ZOELY is contraindicated in patients with hereditary or acquired predisposition for venous or arterial thrombosis, such as activated protein C (APC) resistance, antithrombin-III-deficiency, protein C deficiency, protein S deficiency, hyperhomocysteinaemia and antiphospholipid antibodies (anticardiolipin antibodies, lupus anticoagulant). Furthermore, ZOELY is contraindicated in patients with pancreatitis or a history thereof if associated with severe hypertriglyceridaemia, patients with the presence or history of severe hepatic disease as long as liver function values have not returned to normal, and patients with the presence or history of liver tumours (benign or malignant). ZOELY is also contraindicated in patients with known or suspected sex steroid-influenced malignancies (e.g., of the genital organs or the breasts), and patients with undiagnosed vaginal bleeding.

The use of any COC, including ZOELY, carries an increased risk of venous thromboembolism (VTE) compared with no use. The excess risk of VTE is highest during the first year a woman ever uses a COC. Epidemiological studies have also associated the use of COCs with an increased risk for arterial (myocardial infarction, transient ischaemic attack) thromboembolism. The risk of arterial thromboembolic complications or of a cerebrovascular accident in COC users increases with age and smoking. Women over 35 years of age should be strongly advised not to smoke if they wish to use a COC. An increase in frequency or severity of migraine during COC use (which may be prodromal of a cerebrovascular event) may be a reason for immediate discontinuation of ZOELY use.
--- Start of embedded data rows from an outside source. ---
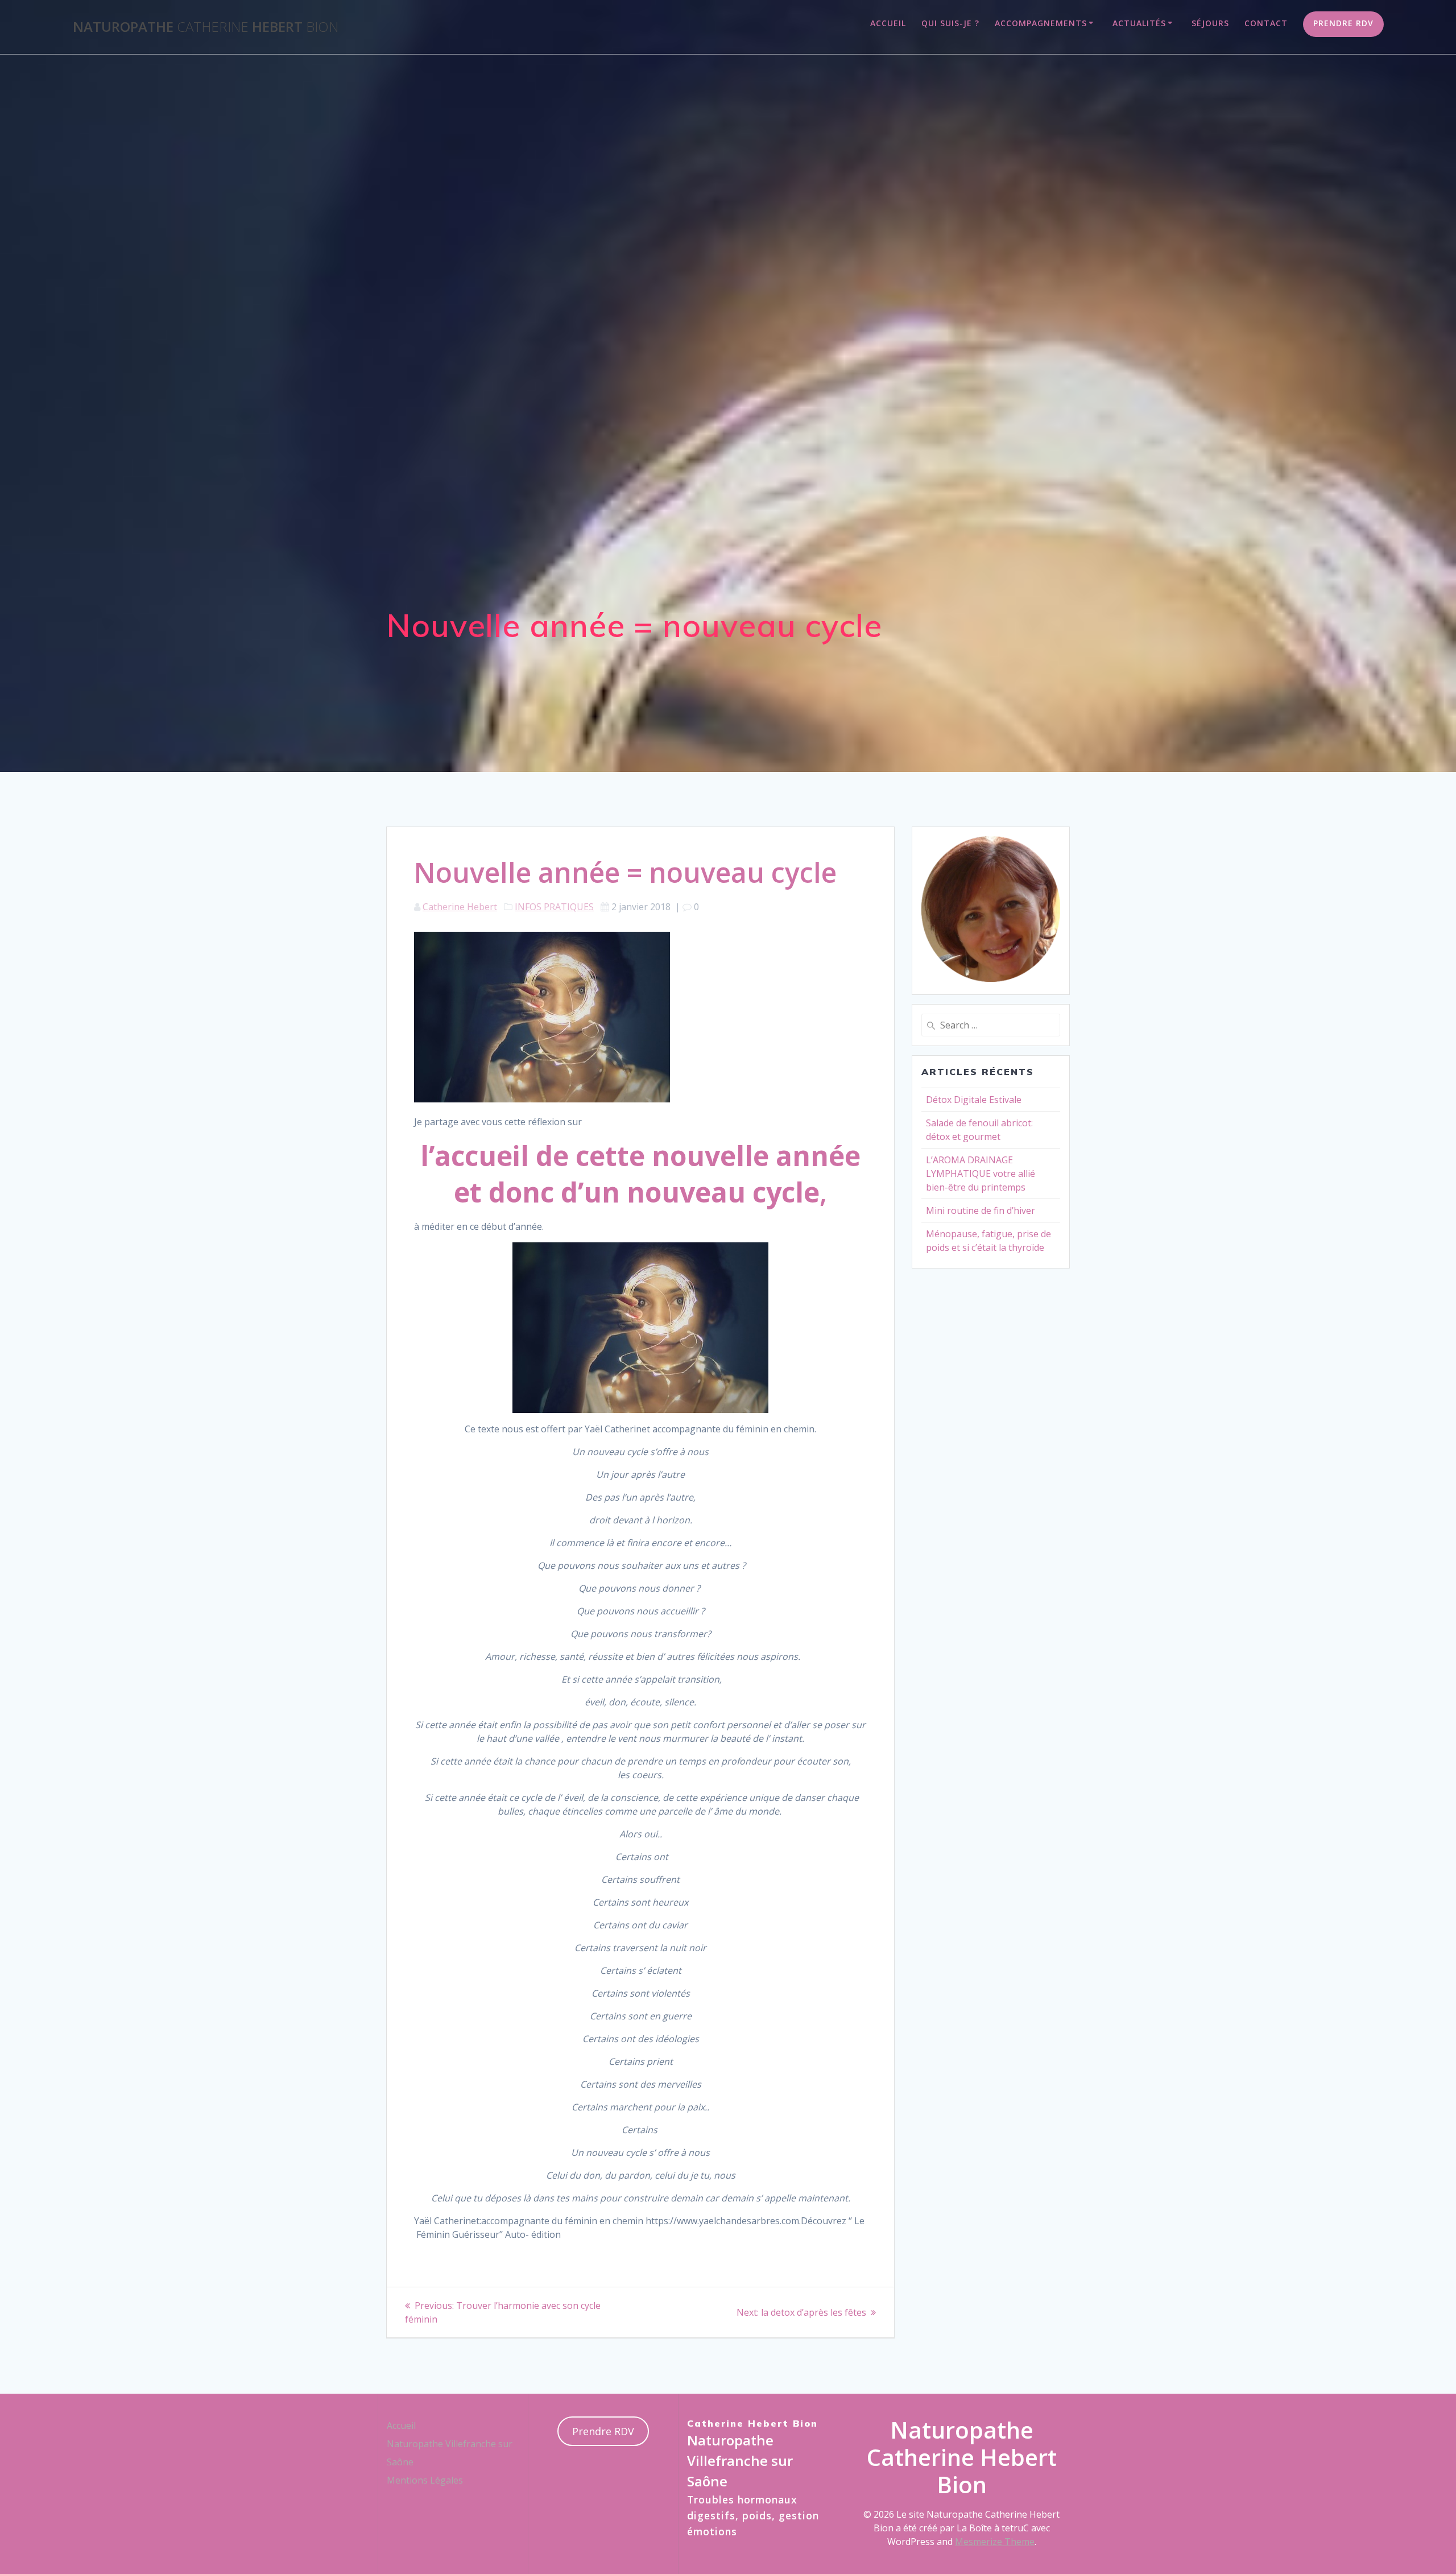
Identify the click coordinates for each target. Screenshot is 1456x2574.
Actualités (1139, 23)
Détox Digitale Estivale (973, 1099)
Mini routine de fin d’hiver (980, 1210)
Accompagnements (1041, 23)
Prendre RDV (1343, 23)
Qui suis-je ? (950, 23)
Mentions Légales (425, 2480)
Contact (1266, 23)
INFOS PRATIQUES (554, 906)
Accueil (888, 23)
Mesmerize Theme (995, 2541)
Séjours (1210, 23)
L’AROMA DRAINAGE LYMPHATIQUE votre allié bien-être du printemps (980, 1173)
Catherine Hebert (460, 906)
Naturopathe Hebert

An increased risk of cervical cancer in long-term users of COCs (> 5 years) has been reported in some epidemiological studies, but there continues to be controversy about the extent to which this finding is attributable to the confounding effects of sexual behaviour and other factors such as human papilloma virus (HPV). No epidemiological data on the risk of cervical cancer in users of ZOELY are available. A meta-analysis from 54 epidemiological studies reported that there is a slightly increased relative risk (RR = 1.24) of having breast cancer diagnosed in women who are currently using COCs. The excess risk gradually disappears during the course of the 10 years after cessation of COC use.

Women with hypertriglyceridaemia, or a family history thereof, may be at an increased risk of pancreatitis when using COCs. Although small increases in blood pressure have been reported in many women taking COCs, clinically relevant increases are rare. A relationship between COC use and clinical hypertension has not been established. Acute or chronic disturbances of liver function may necessitate the discontinuation of COC use until markers of liver function return to normal. Diabetic women should be carefully observed while taking a COC, especially in the first few months of use.
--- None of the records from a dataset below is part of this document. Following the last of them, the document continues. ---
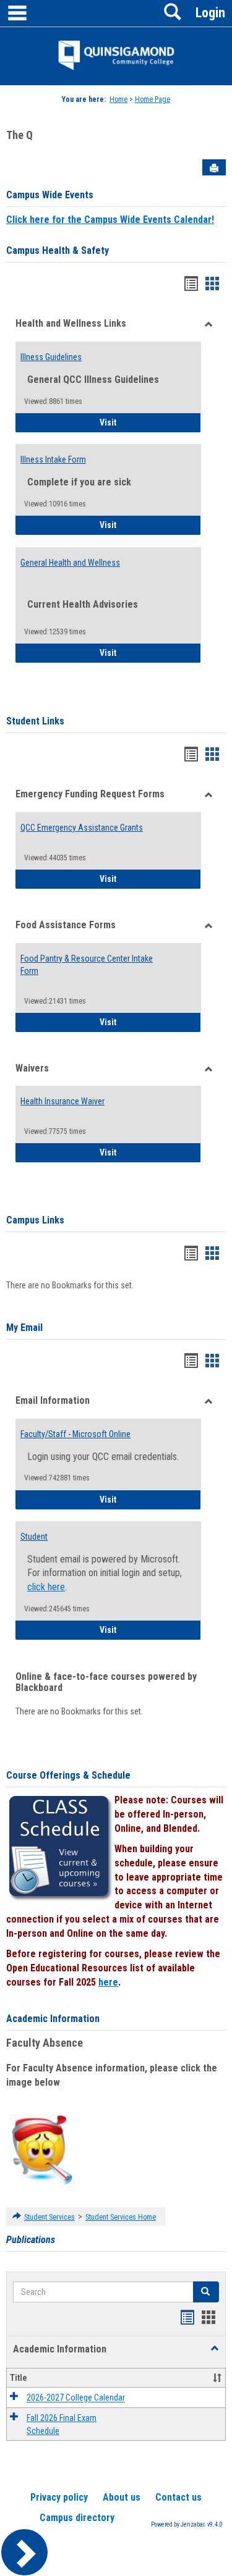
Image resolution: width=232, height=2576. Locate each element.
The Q (19, 134)
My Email (24, 1327)
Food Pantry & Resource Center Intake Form (86, 965)
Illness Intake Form (53, 459)
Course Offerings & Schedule (68, 1775)
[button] (206, 2291)
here (108, 1982)
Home (118, 99)
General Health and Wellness (70, 563)
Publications (30, 2240)
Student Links (35, 721)
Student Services (49, 2217)
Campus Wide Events (49, 195)
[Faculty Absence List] (41, 2149)
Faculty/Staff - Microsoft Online (75, 1434)
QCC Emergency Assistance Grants (81, 828)
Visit (143, 422)
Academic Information (53, 2018)
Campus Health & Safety (57, 250)
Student (34, 1537)
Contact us (178, 2497)
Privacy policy (59, 2497)
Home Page (152, 99)
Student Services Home (120, 2217)
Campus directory (77, 2518)
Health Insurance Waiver (62, 1101)
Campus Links (35, 1220)
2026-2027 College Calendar (76, 2398)
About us (121, 2497)
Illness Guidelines (51, 357)
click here (46, 1587)
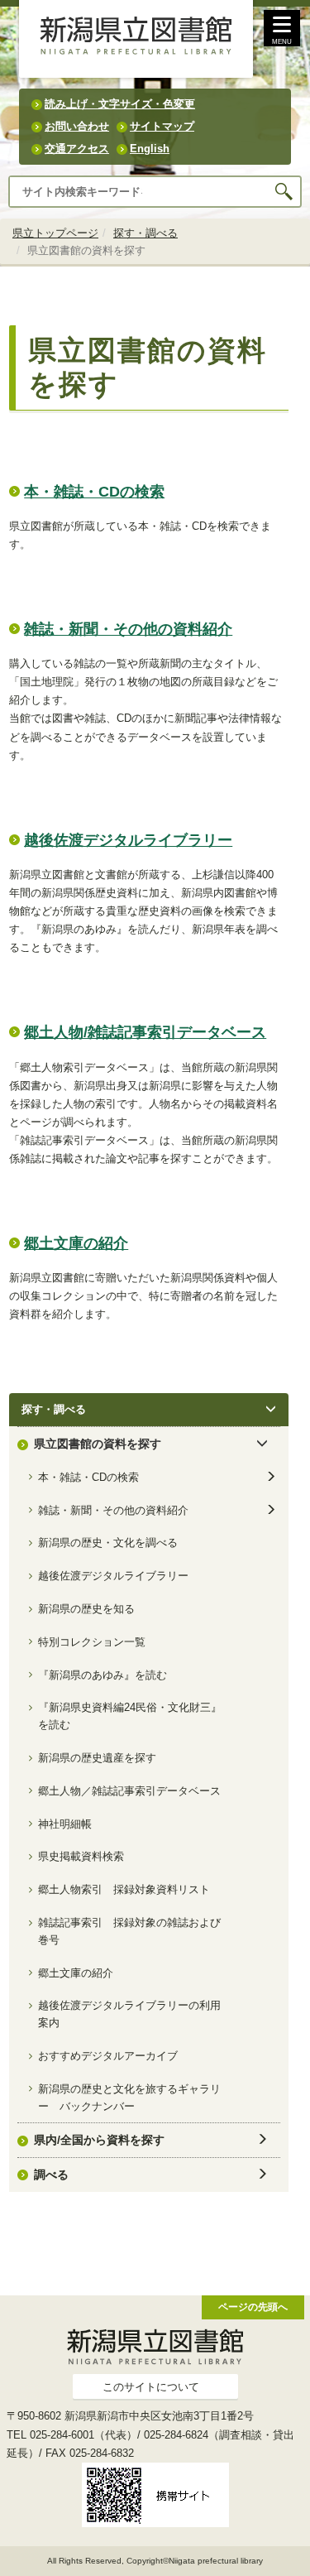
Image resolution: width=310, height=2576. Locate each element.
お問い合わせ (77, 126)
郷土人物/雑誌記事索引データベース (145, 1032)
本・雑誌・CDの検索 (94, 491)
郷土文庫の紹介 (76, 1243)
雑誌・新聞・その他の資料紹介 (128, 629)
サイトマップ (162, 126)
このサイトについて (151, 2387)
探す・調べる (145, 233)
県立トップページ (55, 233)
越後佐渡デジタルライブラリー (128, 840)
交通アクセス (77, 148)
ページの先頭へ (253, 2306)
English (149, 148)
Women should be advised that oral contraceptives do not protect against HIV infections (AIDS) and other sexually transmitted diseases.
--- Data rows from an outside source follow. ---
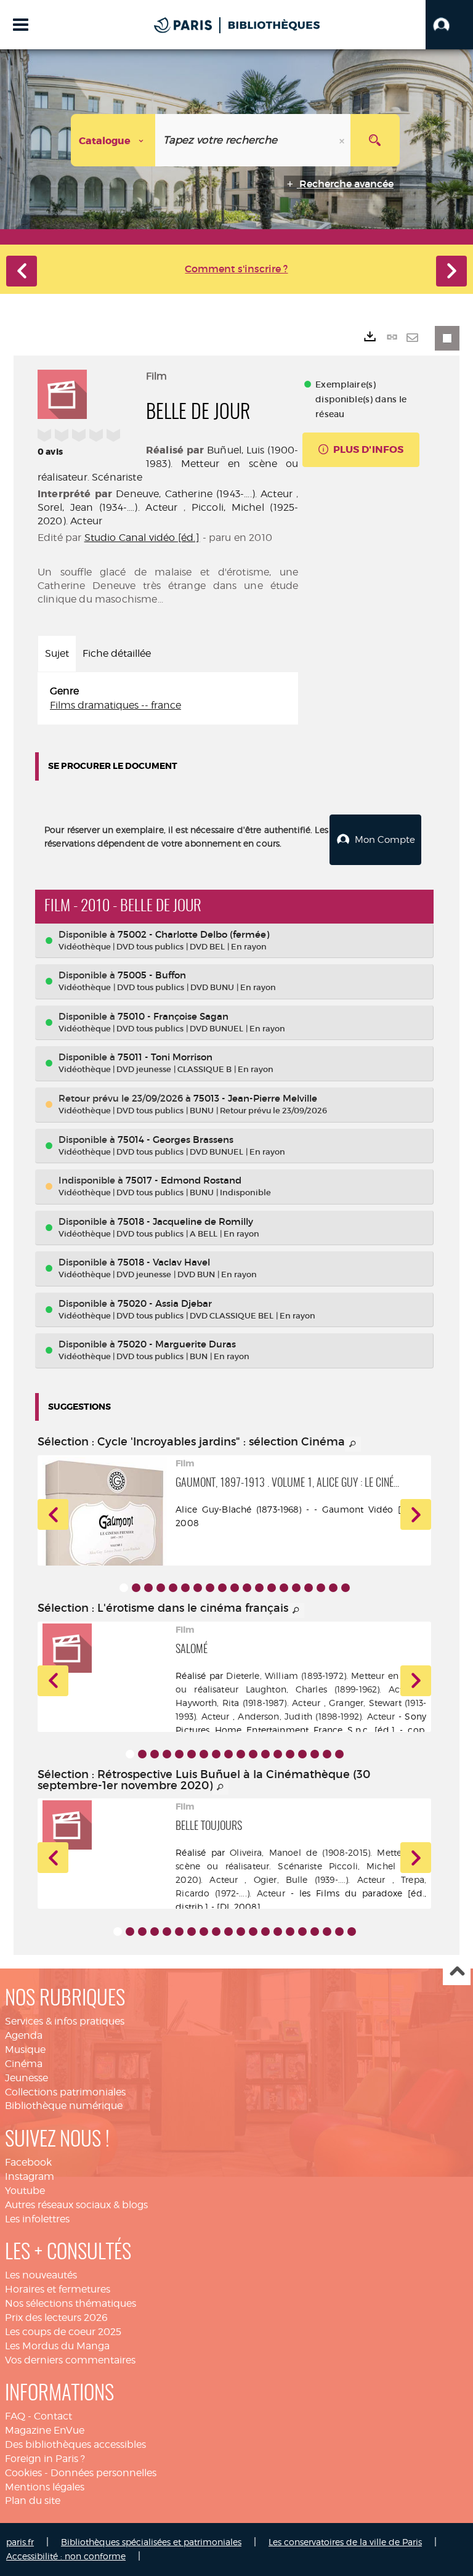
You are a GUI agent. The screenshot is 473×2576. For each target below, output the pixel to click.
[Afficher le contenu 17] (321, 1587)
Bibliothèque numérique (64, 2105)
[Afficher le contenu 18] (333, 1587)
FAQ (15, 2416)
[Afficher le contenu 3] (148, 1587)
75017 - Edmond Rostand (183, 1180)
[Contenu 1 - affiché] (123, 1587)
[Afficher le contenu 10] (234, 1587)
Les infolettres (37, 2219)
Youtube (25, 2190)
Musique (25, 2049)
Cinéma (23, 2064)
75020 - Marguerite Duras (177, 1344)
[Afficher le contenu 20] (351, 1931)
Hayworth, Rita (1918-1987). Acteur (248, 1702)
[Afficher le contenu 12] (259, 1587)
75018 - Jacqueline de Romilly (185, 1221)
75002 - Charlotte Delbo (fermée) (193, 934)
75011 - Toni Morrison (165, 1057)
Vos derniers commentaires (70, 2360)
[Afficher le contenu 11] (247, 1587)
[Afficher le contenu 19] (345, 1587)
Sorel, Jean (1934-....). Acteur (107, 507)
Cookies (23, 2473)
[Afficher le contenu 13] (271, 1587)
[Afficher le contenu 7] (197, 1587)
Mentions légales (44, 2487)
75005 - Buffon (152, 975)
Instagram (29, 2176)
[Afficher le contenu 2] (136, 1587)
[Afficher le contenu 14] (284, 1587)
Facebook (28, 2162)
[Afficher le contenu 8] (210, 1587)
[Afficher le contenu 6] (185, 1587)
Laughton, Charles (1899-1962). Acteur (331, 1689)
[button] (449, 24)
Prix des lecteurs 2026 (56, 2317)
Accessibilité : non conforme (66, 2556)
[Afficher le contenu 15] (296, 1587)
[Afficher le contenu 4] (160, 1587)
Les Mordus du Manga (57, 2346)
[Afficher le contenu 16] (308, 1587)
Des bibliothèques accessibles (75, 2444)
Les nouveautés (41, 2275)
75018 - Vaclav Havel (164, 1262)
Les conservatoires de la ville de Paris (345, 2542)
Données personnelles (103, 2473)
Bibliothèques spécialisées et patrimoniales (151, 2542)
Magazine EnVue (44, 2430)
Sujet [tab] (57, 653)
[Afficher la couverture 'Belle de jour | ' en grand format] (62, 392)
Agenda (23, 2035)
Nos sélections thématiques (70, 2303)
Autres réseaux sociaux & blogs (76, 2205)
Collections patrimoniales (65, 2092)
With all COCs, irregular bleeding (spotting or breakthrough bleeding) may occur, especially during the first months of use.

In clinical studies, adverse reactions that were reported by greater than 10% of users as possibly treatment related included acne and changes to menstrual periods. In addition 1%-10% of users reported the following adverse events as possibly treatment related: decreased interest in sex, depression, headache or migraine, nausea, heavy menstrual periods, weight gain, breast pain, and pelvic pain.

Before initiating ZOELY treatment, the full prescribing information should be consulted.